物語は、娘が結婚してから、父親との関係が疎遠になってしまったという設定から始まります。ある日、娘が結婚した先の家族が、父親の家に遊びに来ることになります。しかし、父親と婿家族との間には、なかなか会話が弾まず、緊張感が漂っている様子が描かれます。そんな中、娘が作った「お徳用あおさ ミソスープ」が登場します。
「米麦合わせ ふたりでおやすみ篇」
「米麦合わせ ふたりでおやすみ篇」は、7作目となる「料亭の味 米麦合わせ ふたりでおやすみ編」であり、さまざまな葛藤を抱きながらも、女手ひとつで懸命に子どもを育てる母と、そんな母のことが大好きな幼い息子が、おみそ汁とともに過ごす温かい時間を描いています。

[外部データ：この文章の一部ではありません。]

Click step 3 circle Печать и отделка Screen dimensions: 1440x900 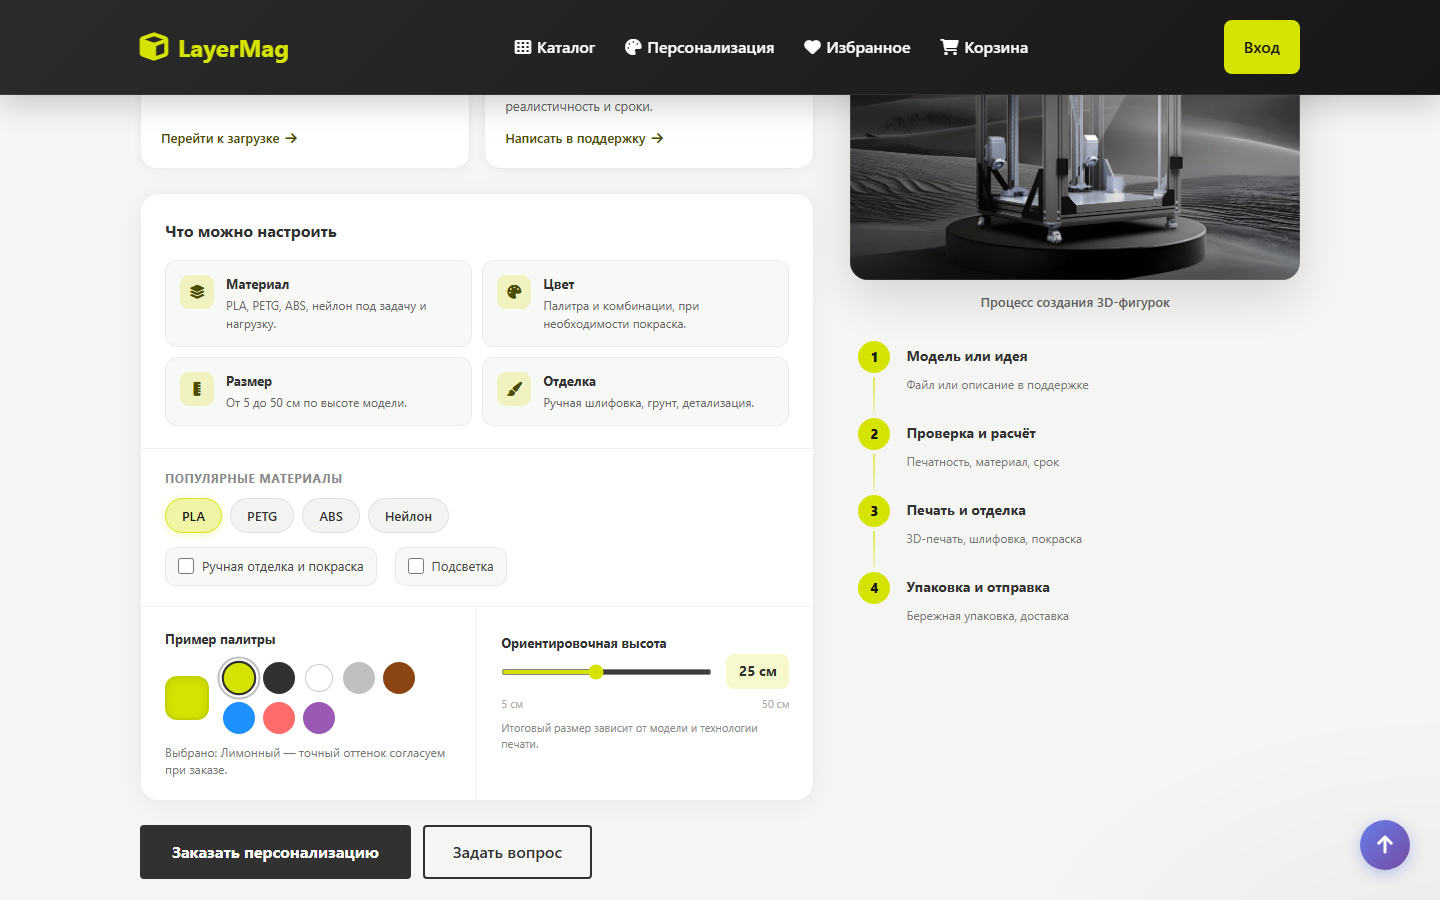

物語は、母と息子が家でおみそ汁を作りながら、楽しく過ごす様子から始まります。しかし、母は仕事や家事の忙しさに加えて、子育てでの葛藤や不安も抱えています。そんな中、息子は母のことを大好きで、母のために力になりたいと思っている様子が描かれます。おみそ汁を作りながら、母と息子の間には、温かい絆が芽生えていきます。
母親役に「女優“のん”」
「料亭の味 米麦合わせ ふたりでおやすみ篇」の母親役の声は、女優・創作あーちすと、のんさんが担当しています。
のんさんは、大ヒット長編アニメーション映画「この世界の片隅に」で主人公の声を演じ、その演技力が高く評価されました。また、CM業界でも実績を積んでおり、数々のCMで声優として活躍しています。
「液みそ いつまでも一緒に篇」
「液みそ いつまでも一緒に篇」は、夫婦の歴史を感じさせるノスタルジックなムードを作るために、音楽にもこだわって作られたCMです。
CMでは、1850年に制作されたバイオリンや、1905年〜1935年初期に制作されたピアノを使用し、時代を感じさせる音楽が流れます。また、映像も、夫婦が若い頃から老いていく様子を描いており、愛情の深さや長い年月を経ても変わらない絆が感じられる内容となっています。
このCMは、夫婦の愛情や家族の絆をテーマにしたものであり、音楽や映像など、様々な要素が組み合わさって、心に残る印象的な作品に仕上がっています。また、演技も素晴らしく、視聴者から高い評価を得ています。